Salvador Reyes was an 18-year-old high school student when he suffered a skull fracture in a “bubble soccer” game, where participants wear inflatable “bubble suits” as they play. Reyes says the collision has cost him his sense of smell, much of his sense of taste, and has affected his mood and decision-making, among other issues.
During closings of the 2019 trial against Game Truck Georgia LLC, the party rental company that oversaw the game, Reyes’s attorney, Fried Rogers Goldberg’s Brad Thomas, acknowledged that the accident didn’t keep Reyes from going about his daily life. But he said the injury cut to the heart of the quality of that life.
“There’s a difference between being functional and having a quality of life,” Thomas told jurors, quoting one of the experts at trial. “That’s what we all strive for is a good quality of life.”
Thomas said the loss of smell and taste were not readily visible, like the loss of vision or hearing would be. But he urged jurors not to minimize the impact of Reyes’s loss just because it wasn’t obvious. “The defense wants you to believe that’s not a serious injury, but when 40% of the senses that God gave you are taken away from you, I would consider that a serious injury.”
Those senses, Thomas argued, were they keys to our memories and to some of life’s daily joys. “The smell and the taste? Those are the windows to our memories,” Thomas said. “They’re the windows to our souls.”
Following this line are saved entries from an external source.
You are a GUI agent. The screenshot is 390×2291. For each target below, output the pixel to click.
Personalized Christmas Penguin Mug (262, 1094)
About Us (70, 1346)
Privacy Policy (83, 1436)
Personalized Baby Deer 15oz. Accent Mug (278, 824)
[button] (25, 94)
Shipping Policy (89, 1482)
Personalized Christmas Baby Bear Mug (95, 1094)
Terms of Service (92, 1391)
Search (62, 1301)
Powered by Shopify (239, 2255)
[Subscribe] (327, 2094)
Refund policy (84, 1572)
Thomas recounted that his grandfather, who had lived with him and his family, died when Thomas was 8. “I’m 53. If I smell Prince Albert tobacco, it takes me back to my grandfather in Macon, Georgia” Thomas said. “At 22, [Reyes] might not realize the impact of it, but this is a verdict for the rest of his life. He’ll really know it when he gets older.”
Thomas argued the effective loss of Reyes’s taste had a similar effect on his connections to the world. “You think about it, when you want to be friends with somebody, you go eat with them,” Thomas said.
“There was a whole movie made about the sense of smell. That Ratatouille movie?” Thomas told jurors, talking about the 2007 Pixar film about the connection between food and joy. “The guy was just a hard guy, and the minute he smelled the dish that his mother made, his heart softened.”
Beyond those critical connections, Thomas said that the loss Reyes suffered presented the possibility of real danger. “What about when he has kids, and he can’t smell if there’s smoke in the house?” Thomas asked. “What about when he walks in the house and he happens to strike a match and there’s… a gas leak in the house?
“Those are things he’s going to worry about, especially when he starts having his own family.”
Thomas's powerful closing spotlighted the impact of Reyes's less obvious injuries in a way any juror could understand. The jury ultimately handed down a $5 million verdict and found Game Truck 93% responsible for the collision and the award.